Alemanno, uno dei cosiddetti colonnelli di An, aveva esordito bene; di lui, si era percepito un profilo di politico laborioso ed attento quando era stato ministro delle politiche agricole dal 2001 al 2006. Prima che si assopisse sul berlusconismo, in lui avevano confidato molti moderati, poco propensi al berluscottimismo e più disposti al dialogo ed alla ponderatezza. Purtroppo, strepiti, proclami, populismo, propaganda chiassosa e becera hanno contaminato l’immagine di Alemanno (l’immagine sia chiaro, perché la sostanza è ardua da conoscere).
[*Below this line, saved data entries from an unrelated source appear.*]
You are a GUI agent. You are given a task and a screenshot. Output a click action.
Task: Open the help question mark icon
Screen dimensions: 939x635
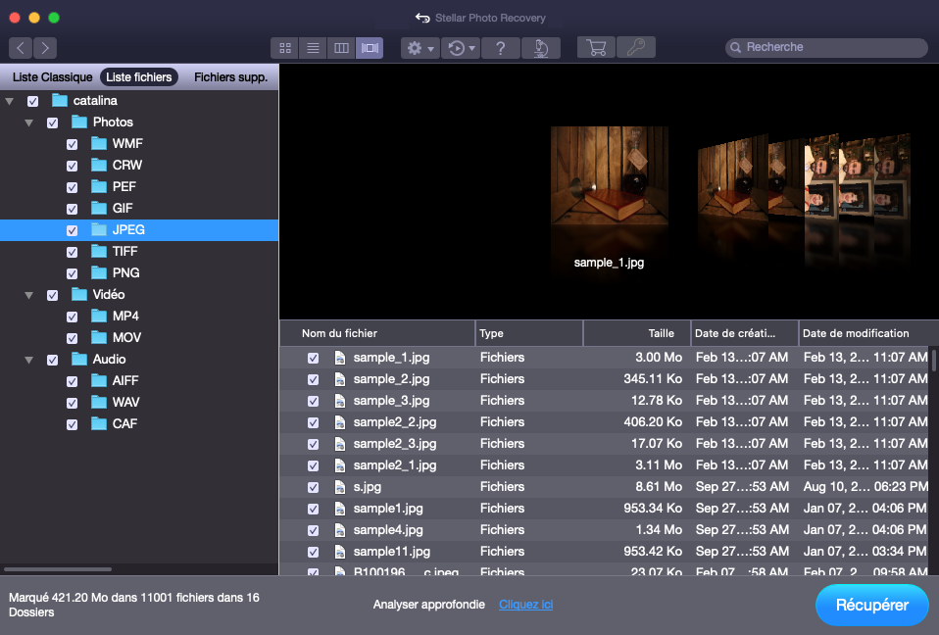pos(500,48)
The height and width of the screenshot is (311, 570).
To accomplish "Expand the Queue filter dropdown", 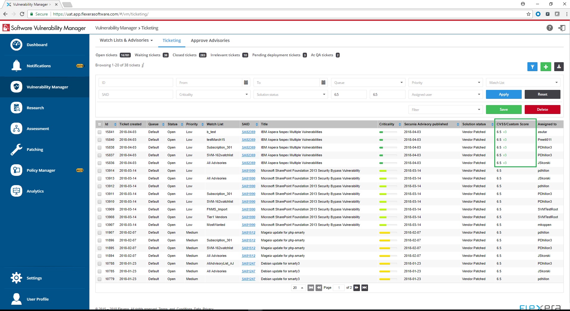I will 368,82.
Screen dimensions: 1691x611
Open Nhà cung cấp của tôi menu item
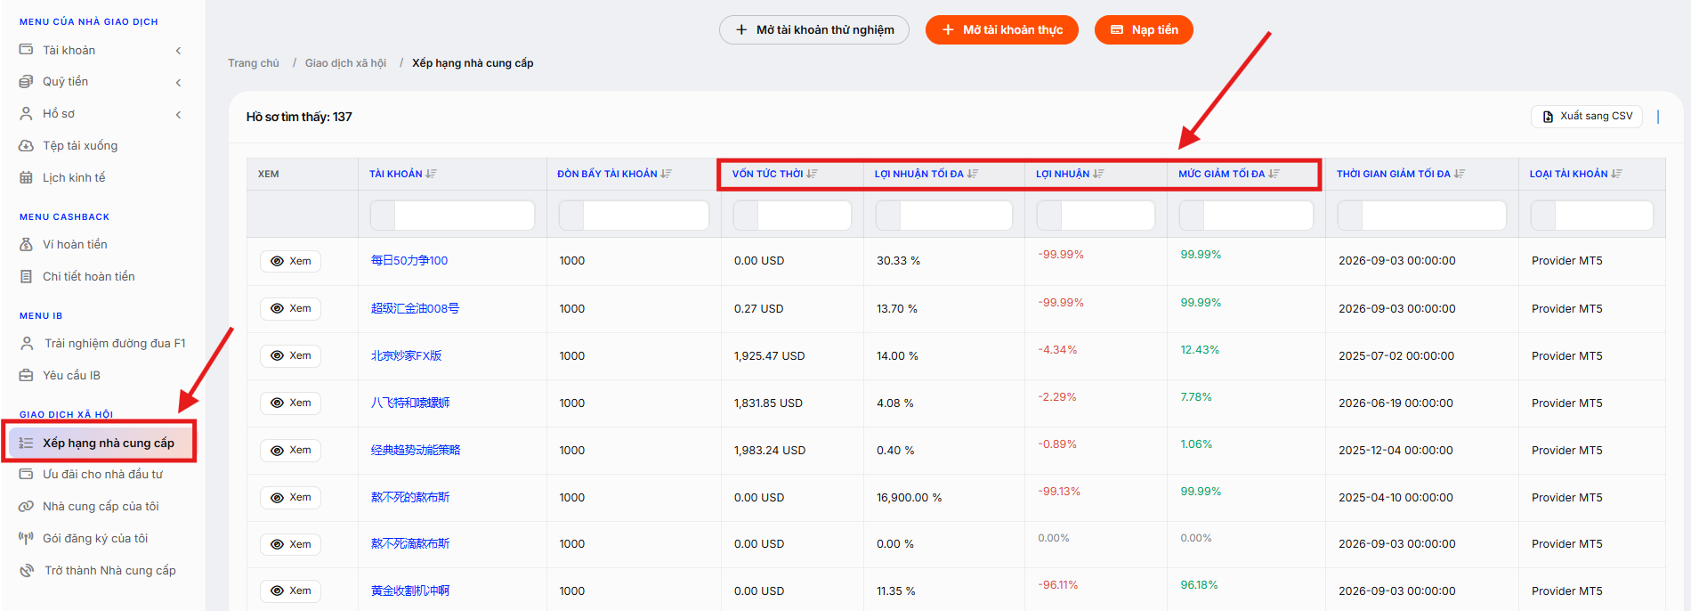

Fra Cicchitto che strepita come quando era un socialista lombardiano (cioè di sinistra), l’ex Radicale Capezzone che continua col tono della Sibilla senza incertezze, Bondi a cui tutto fa orrore tranne gli slogan pronunciati quando militava nel Pci ed il sorriso ceramicato del capo, Alemanno si è sentito in dovere di alzare la voce, modulandola sui toni di un borgataro incazzato.
Brutta caduta di stile, soprattutto per chi lo ricorda mentre frignava contro l’enorme buco lasciato dai predecessori (solita recita di tutti i nuovi governanti), o mentre petulava per ottenere una sovvenzione statale (vizietto dei sindaci di destra, da Catania in su) di 500 milioni di euro annui (cioè 1000 miliardi di vecchie lire) per riassestare il bilancio di una capitale che lo ha scelto come guida.
Alemanno, se si sceglie di fare i duri e puri, non ci si può attaccare alla saccoccia di Pantalone per invocare la paghetta con cui farsi belli. E, di milioni, a Roma capitale ne sono stati accordati 300 all’anno (600 miliardi delle vecchie lire) dai contribuenti italiani.
Con buona pace della Lega sempre pronta a difendere con le chiacchiere chi paga il carrozzone.